CS280A Final Project: Facial Makeup Transfer

Abstract

This project develops a facial makeup transfer system that effectively transfers makeup styles as well as makeup removal between source and target images while preserving the identity and natural features of the face. Our solution addresses critical challenges such as identity preservation and accurate local detail transfer. To achieve high-quality outputs, we introduce several loss functions, including cycle consistency loss for reversibility, perceptual loss for feature preservation, and color matching loss for accurate makeup style transfer.

1. Introduction

Facial makeup transfer refers to the process of transferring one or several makeup styles (e.g. lipsticks, eyeshadows, eyebrows, concealers) from the source image to the target image while preserving the identity of the target face.

With the current rapid expansion of social networks filled with photos, live photos and videos, people are becoming more aware of their appearance. This makeup transfer technology enables users to apply different looks without physical application, which is time and cost consuming. It will have broad applications in terms of digital beauty tools in cosmetic industry which allows customers to virtually try on facial products without the additional cost of product return. In the meantime, it is beneficial for content creation, especially for influencers, photographers, and designers, to make more realistic edits on their work.

The key challenges of facial makeup transfer lie in three aspects: (1) protecting identity: sometimes heavy makeup modifies the eye and lip regions such as bold eyeshadow and eyeliner. When applied, these alternations make individual's key facial features difficult to recognize; (2) handling pose variations: many facial images are not captures with faces directly facing the camera. Slight variations of posing might cause distortions in makeup regions. For example, uneven lighting or sunlight on individual's face causes gradients in eyeshadow; (3) accurate local details and textures: accurately capturing and transferring details such as blush covering cheeks or sharp lip edges without blurring or distorting textures is also required. Failure in doing so results in unnatural or inconsistent makeup transfer.

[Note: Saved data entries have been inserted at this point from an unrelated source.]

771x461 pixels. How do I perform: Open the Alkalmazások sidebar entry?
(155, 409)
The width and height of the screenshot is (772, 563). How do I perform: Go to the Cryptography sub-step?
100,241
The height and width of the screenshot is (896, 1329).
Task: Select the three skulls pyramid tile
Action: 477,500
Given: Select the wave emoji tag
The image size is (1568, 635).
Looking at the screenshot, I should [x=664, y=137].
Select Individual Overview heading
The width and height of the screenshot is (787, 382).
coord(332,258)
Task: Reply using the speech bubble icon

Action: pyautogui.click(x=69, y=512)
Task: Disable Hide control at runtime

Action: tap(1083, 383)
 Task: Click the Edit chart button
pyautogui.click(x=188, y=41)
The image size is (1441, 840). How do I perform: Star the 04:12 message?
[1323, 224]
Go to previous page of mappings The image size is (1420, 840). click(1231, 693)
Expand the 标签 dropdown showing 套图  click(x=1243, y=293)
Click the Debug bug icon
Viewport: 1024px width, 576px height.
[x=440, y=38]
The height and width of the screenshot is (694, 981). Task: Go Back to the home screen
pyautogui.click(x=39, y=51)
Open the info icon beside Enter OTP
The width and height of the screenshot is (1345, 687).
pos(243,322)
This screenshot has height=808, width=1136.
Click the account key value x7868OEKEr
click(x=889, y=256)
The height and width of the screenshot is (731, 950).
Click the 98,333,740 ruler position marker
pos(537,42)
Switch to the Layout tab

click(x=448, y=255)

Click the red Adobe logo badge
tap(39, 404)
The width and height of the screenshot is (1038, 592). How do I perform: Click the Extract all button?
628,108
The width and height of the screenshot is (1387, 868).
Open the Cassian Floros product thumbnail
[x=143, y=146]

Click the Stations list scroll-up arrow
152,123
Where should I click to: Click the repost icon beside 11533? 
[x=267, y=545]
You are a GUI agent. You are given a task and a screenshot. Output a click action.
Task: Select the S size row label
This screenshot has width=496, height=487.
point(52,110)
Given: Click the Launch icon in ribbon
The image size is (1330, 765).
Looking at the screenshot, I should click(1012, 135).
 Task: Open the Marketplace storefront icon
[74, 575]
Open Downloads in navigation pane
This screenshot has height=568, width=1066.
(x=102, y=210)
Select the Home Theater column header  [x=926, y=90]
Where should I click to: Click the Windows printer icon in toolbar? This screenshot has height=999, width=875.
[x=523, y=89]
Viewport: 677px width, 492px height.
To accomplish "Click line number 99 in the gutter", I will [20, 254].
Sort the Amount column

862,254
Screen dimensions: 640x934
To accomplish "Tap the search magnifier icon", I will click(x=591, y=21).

Our project addresses these challenges by building on a generative adversarial network to achieve high-quality, realistic and customization makeup transfer.

2. Related Work

Previous approaches to facial makeup transfer can be broadly categorized into pixel-level transformations and neural network-based techniques. Compared to general style transfer tasks, makeup transfer has its unique challenges originating from the fact that makeup is applied locally around facial keypoints (nose, eyes, eyebrows, etc).

2.1 Pixel-Level Transformations

Early methods often relied on image blending [Project3] or histogram matching to transfer makeup styles. These methods typically fail to handle spatial variations in makeup styles, such as gradients in eye shadow or contours, resulting in unnatural or inconsistent results.

2.2 Neural Network-Based Techniques

A generative adversarial network (GAN) has two parts: the generator learns to generate plausible data and the discriminator learns to distinguish the generator's fake data from real data. Existing GAN-based techniques for makeup transfer often fail to disentangle makeup styles from facial features, leading to unintended modifications in the identity of the target image. Furthermore, these methods struggle to retain subtle details, such as skin texture or eye shapes, especially when transferring intricate makeup styles.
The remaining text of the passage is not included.